Nikola Georgiev Minchev (; born September 13 1987) is a Bulgarian lawyer and politician who served as the Speaker of the 47th National Assembly from 2021 to 2022.

Early life and education 
Minchev was born in Sofia on September 13 1987. He has followed sports such as football since he was a child, since the time when Minyor FC and Metallurg FC were together in Group A of the Bulgarian Football League. He graduated from the German High School in Sofia, after which he obtained a master's degree in law from Sofia University.

Career

Lawyer 
Minchev began his career in the largest law firm in Bulgaria “Djingov, Guginski, Kyuchukov and Velichkov”. As a lawyer, he defended the rights of clients before the Arbitration Court of the International Chamber of Commerce. He has participated in conferences and lectured at the Energy Law Group (European Network of Lawyers in the Field of Energy Law). His experience also includes banking regulation and capital markets, as well as public procurement. He was quoted saying as a lawyer, that good laws can be achieved with good laws, so that young people do not have to choose between happiness in Bulgaria and good realization abroad.

Chairman of National Assembly 
Bulgaria's parliament, elected Minchev as Chairman of the 47th National Assembly on their first session. He was elected in a 158-1 vote with 72 abstentions.
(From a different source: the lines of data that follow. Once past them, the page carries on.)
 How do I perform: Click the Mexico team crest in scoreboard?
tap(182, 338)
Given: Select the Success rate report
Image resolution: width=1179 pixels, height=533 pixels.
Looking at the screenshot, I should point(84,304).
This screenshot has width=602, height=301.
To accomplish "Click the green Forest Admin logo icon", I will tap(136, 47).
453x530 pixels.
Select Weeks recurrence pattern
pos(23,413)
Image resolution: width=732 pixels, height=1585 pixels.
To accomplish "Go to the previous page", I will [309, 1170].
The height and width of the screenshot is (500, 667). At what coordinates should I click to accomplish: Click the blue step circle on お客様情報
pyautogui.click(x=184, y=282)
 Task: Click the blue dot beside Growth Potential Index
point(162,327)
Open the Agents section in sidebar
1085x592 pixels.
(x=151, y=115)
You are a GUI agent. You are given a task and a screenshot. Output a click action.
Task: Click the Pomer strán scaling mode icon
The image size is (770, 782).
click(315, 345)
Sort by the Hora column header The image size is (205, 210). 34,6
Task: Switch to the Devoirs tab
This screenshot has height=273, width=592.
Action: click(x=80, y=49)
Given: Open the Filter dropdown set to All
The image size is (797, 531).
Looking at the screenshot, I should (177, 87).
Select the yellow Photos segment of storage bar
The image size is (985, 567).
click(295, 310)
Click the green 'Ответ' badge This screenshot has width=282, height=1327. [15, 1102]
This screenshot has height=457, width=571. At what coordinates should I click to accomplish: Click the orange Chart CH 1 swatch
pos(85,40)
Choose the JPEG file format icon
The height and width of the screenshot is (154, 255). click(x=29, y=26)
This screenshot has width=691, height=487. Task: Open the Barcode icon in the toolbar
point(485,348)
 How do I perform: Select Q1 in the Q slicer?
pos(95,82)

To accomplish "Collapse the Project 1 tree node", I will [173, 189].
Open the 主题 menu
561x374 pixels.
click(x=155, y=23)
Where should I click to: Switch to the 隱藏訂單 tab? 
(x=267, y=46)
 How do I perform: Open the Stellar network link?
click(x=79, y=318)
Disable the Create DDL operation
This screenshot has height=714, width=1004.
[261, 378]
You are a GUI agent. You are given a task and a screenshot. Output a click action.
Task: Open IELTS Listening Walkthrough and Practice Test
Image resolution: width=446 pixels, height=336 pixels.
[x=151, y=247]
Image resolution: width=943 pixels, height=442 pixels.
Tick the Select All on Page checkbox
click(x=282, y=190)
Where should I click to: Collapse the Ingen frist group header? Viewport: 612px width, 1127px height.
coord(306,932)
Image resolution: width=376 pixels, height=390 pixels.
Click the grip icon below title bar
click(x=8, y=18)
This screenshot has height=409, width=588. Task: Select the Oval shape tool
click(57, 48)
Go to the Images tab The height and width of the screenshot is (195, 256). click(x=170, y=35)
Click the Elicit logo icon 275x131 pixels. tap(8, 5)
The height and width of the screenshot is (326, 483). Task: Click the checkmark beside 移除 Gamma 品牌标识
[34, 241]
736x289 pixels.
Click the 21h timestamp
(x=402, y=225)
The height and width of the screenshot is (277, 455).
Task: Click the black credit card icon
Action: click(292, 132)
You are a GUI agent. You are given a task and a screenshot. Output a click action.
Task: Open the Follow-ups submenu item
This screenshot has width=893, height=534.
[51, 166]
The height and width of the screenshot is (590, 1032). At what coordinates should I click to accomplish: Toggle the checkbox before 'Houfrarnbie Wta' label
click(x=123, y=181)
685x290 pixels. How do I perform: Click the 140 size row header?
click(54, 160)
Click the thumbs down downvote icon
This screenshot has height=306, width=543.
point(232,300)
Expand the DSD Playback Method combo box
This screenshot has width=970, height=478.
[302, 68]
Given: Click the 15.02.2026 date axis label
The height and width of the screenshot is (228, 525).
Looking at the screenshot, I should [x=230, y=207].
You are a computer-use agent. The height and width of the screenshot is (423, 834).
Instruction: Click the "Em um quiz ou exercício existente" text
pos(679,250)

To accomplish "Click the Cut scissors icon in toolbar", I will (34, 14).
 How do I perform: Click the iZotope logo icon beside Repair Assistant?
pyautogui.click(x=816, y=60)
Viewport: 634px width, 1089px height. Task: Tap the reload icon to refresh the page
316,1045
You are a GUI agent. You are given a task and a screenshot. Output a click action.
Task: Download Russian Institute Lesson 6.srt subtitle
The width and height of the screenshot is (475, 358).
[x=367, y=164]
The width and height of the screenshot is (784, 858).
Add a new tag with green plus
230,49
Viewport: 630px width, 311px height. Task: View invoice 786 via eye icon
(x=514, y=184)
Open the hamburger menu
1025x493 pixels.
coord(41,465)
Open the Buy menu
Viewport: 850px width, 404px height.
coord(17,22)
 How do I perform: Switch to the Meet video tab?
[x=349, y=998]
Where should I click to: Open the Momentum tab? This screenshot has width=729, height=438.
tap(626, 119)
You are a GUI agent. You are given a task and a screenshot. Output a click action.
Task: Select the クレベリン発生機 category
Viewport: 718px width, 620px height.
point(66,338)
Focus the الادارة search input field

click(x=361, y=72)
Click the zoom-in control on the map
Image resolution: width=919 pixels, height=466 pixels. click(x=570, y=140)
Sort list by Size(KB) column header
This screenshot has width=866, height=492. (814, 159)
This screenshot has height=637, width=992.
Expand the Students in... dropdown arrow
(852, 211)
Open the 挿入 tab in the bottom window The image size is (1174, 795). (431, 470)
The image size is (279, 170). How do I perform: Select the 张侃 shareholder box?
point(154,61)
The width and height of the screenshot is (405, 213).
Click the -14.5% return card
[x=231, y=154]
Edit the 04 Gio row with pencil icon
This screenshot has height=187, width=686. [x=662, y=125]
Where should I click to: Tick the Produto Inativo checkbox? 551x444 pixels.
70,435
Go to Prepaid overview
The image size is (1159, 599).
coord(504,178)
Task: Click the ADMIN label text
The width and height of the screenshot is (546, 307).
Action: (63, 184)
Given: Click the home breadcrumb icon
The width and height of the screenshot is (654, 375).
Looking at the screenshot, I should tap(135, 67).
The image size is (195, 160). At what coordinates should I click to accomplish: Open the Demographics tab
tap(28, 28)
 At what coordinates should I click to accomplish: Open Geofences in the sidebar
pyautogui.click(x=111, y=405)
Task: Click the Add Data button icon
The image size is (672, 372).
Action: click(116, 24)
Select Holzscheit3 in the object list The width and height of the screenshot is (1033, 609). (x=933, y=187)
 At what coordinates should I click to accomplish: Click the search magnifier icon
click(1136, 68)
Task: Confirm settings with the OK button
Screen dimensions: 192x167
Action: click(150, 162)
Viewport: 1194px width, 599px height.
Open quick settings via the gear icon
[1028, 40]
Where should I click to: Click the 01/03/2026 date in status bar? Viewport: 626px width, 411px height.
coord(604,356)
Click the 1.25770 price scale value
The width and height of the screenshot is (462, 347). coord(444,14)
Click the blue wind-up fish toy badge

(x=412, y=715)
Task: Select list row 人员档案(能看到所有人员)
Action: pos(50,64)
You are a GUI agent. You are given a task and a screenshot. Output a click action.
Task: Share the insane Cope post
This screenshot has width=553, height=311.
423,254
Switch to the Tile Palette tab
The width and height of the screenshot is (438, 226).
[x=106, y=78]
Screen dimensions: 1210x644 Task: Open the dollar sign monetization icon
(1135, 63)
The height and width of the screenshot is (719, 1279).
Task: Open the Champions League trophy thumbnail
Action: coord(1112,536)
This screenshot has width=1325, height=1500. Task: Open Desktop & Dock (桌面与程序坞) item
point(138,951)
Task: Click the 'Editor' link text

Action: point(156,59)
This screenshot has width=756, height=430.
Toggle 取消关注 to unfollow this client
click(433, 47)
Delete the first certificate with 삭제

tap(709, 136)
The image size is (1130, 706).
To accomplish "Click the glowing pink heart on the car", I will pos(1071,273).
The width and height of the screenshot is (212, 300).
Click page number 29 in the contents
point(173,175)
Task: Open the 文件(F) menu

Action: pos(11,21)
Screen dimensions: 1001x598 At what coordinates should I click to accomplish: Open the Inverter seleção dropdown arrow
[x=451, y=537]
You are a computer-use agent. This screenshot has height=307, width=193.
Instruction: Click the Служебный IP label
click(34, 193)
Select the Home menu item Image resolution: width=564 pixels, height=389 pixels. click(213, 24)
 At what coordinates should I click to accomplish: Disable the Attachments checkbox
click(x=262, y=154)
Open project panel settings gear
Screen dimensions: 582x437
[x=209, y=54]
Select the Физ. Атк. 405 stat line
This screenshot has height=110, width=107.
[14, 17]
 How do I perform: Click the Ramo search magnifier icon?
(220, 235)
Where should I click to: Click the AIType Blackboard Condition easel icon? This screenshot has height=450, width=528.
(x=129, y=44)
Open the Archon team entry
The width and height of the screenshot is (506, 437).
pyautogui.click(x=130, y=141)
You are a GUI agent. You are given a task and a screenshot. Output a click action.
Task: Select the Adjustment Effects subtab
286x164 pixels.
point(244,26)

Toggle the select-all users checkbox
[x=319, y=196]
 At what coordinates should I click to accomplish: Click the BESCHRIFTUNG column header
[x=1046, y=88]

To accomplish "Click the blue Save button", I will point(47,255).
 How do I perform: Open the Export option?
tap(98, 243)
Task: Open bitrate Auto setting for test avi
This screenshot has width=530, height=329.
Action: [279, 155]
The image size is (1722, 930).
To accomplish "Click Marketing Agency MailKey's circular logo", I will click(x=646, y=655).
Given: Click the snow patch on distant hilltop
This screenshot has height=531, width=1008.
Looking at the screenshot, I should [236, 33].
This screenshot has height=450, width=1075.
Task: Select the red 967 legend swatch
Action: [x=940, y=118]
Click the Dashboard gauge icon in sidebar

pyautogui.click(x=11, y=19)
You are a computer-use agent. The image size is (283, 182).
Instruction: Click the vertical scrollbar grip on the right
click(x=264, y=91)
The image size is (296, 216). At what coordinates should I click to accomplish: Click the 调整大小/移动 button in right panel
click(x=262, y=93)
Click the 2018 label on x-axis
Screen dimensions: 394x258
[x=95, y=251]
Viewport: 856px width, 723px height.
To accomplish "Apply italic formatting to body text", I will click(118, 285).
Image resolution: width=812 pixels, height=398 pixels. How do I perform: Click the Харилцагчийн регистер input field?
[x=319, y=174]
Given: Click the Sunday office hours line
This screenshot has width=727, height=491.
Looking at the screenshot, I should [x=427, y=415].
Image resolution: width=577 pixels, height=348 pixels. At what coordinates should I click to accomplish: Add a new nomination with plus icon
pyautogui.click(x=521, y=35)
In his first address to Parliament as Chairman Minchev thanked the MPs for their trust in him. "Today we set the start of the new Parliament. We are in the favourable stead of people who have recently won the trust of the Bulgarians. However, this favorable position is about to end. We are now faced with tackling the more difficult task of living up to the expectations and trust put in us." In his first interview, he said the closure of the specialized court and prosecutor's office will be one of the priorities of the 47th National Assembly. He also called for the common will of parliament to be born into a quality discussion, saying "to restore the spirit of mutual understanding and a new model of quality policy. I will work for the Bulgarian Parliament to be a place for free and constructive debates and discussions."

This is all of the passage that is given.